Red state Democrats propose changes to Obamacare
By: Burgess Everett and Seung Min Kim
October 23, 2013 07:03 PM EDT
The Obama administration’s day ended much as it began, with Democrats frustrated over Obamacare’s rollout.
After the administration briefed House Democrats on the myriad remaining issues with HealthCare.gov, red and swing-state Democratic senators began to call for further changes to Obamacare.
Sen. Joe Manchin (D-W.Va.) is taking the strongest tack among Senate Democrats, writing legislation with Sen. Johnny Isakson (R-Ga.) to delay for a year the individual mandate’s enforcement mechanism — a $95 fine for anyone who doesn’t enroll in health insurance by March 31. Manchin is even taking the full rollout and explanation of his legislation to an unusual venue for a Democrat: Bill O’Reilly’s show on Fox News on Wednesday night.
Manchin is searching for more co-sponsors — and if recent sentiment among his colleagues is any indication, he may find some.
Democrats facing difficult reelection campaigns in 2014 — Sens. Mark Pryor of Arkansas, Mary Landrieu of Louisiana, Kay Hagan of North Carolina and Mark Begich of Alaska — came out on Wednesday evening in support of extending the open enrollment period of the law, as first proposed by Sen. Jeanne Shaheen of New Hampshire, who is also up for reelection in 2014.

## SUPPLIED INFORMATION
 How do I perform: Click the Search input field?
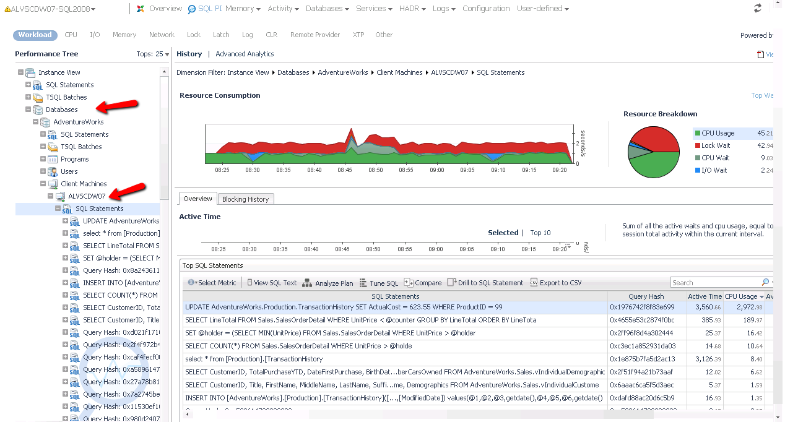click(x=715, y=283)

## WHAT YOU WILL DO
1. From the article on Obamacare changes above, copy down the passage between "Democrats facing difficult" and "reelection in 2014.", inclusive.
2. Answer these questions using the article on Obamacare changes:
(a) How much is the fine for anyone who doesn't enroll in health insurance by March 31?
(b) On whose show is Manchin rolling out his legislation?
(c) Which senator first proposed extending the open enrollment period?

## TASK-BY-TASK SOLUTIONS
1.
Democrats facing difficult reelection campaigns in 2014 — Sens. Mark Pryor of Arkansas, Mary Landrieu of Louisiana, Kay Hagan of North Carolina and Mark Begich of Alaska — came out on Wednesday evening in support of extending the open enrollment period of the law, as first proposed by Sen. Jeanne Shaheen of New Hampshire, who is also up for reelection in 2014.

2.
(a) $95
(b) Bill O'Reilly's show on Fox News
(c) Sen. Jeanne Shaheen of New Hampshire